From Canterbury, Emily joined Meridian as an intern and then graduate automation engineer based at the Waitaki Hydro Scheme.
In late 2021 she joined the company’s Energy Innovations team, which is tasked with developing smart technologies and implementing programmes to maximise the utility of renewable generation and storage.
Emily is currently leading a trial of bi-directional smart charging technology – which allows EV batteries to feed energy back into houses and the power grid.
The idea is to build ‘demand flex’ into the grid through the creation of virtual power plants that draw from sources such as EV batteries and domestic solar. Energy from these virtual plants can be utilised at times of high demand for the national grid, and be a fallback when renewable generation from weather-dependent sources such as solar and wind are lower.
In practical terms, an EV owner with a bidirectional charger could use their car battery to cook dinner and heat up the home, while also feeding the grid, and then top up the battery overnight when demand on the national grid is lower.
“Fun fact”, says Emily, “V2G [vehicle to grid] really became popular after Japan started investing heavily into it after the Fukushima disaster as car batteries proved useful for emergency response.”
For New Zealand, the technology could prove crucial in offsetting demand peaks created by a rapidly growing EV fleet – such as motorists all plugging in their EV chargers once they arrive home from work.

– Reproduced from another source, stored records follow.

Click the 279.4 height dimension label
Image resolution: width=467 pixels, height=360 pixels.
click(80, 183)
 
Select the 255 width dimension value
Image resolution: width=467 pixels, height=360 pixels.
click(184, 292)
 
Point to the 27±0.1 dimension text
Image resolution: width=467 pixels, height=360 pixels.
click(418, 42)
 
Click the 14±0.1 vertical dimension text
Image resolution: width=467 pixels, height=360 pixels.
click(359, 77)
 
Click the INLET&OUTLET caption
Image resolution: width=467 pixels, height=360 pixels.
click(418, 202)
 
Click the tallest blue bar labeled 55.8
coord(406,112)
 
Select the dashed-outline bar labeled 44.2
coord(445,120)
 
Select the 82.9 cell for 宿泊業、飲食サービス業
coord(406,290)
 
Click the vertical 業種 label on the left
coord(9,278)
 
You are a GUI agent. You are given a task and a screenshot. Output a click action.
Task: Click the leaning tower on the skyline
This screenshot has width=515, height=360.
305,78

“That is a whole bunch of new load that if unmanaged would be a huge burden on the peak,” she says.
“Ultimately it will cost everyone more if that charging is unmanaged as we would have to overbuild our networks to manage just that one time of the day when the peak is huge.”

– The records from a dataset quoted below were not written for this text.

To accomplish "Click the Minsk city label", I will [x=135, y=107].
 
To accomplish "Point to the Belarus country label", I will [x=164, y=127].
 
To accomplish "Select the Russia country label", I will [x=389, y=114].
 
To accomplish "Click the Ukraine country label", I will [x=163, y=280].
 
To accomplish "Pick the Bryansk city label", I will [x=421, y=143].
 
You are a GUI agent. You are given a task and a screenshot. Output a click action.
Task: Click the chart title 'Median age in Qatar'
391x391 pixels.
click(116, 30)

Hence, building ‘demand flex’ into the system is a key goal Meridian’s Innovations team. As well as transport, it is working on projects to tap into home and business solar, and replacing commercial coal boilers with electric alternatives that can be powered up or down to help manage the demand on the grid.
Emily says she has noticed a shift in attitude towards decarbonising technologies – even among those who might not be fully convinced of the threat and impacts of climate change.
“Ten years ago, talking about solar and EVs, people would be like ‘why are you even bothering?’
“But now the economic case is stronger, more people are seeing the benefits,” she says.
“Living more sustainably and having less reliance on importing fossil fuels is ultimately good for the country in the long run.
Emily Adams, Product Development Engineer
Women of Meridian is a series profiling some of the amazing women working across our company, with a focus on those in roles traditionally held by men. It’s about raising the visibility of these women, and the opportunities that exist here and across our industry. As the saying goes: if you can see it, you can be it.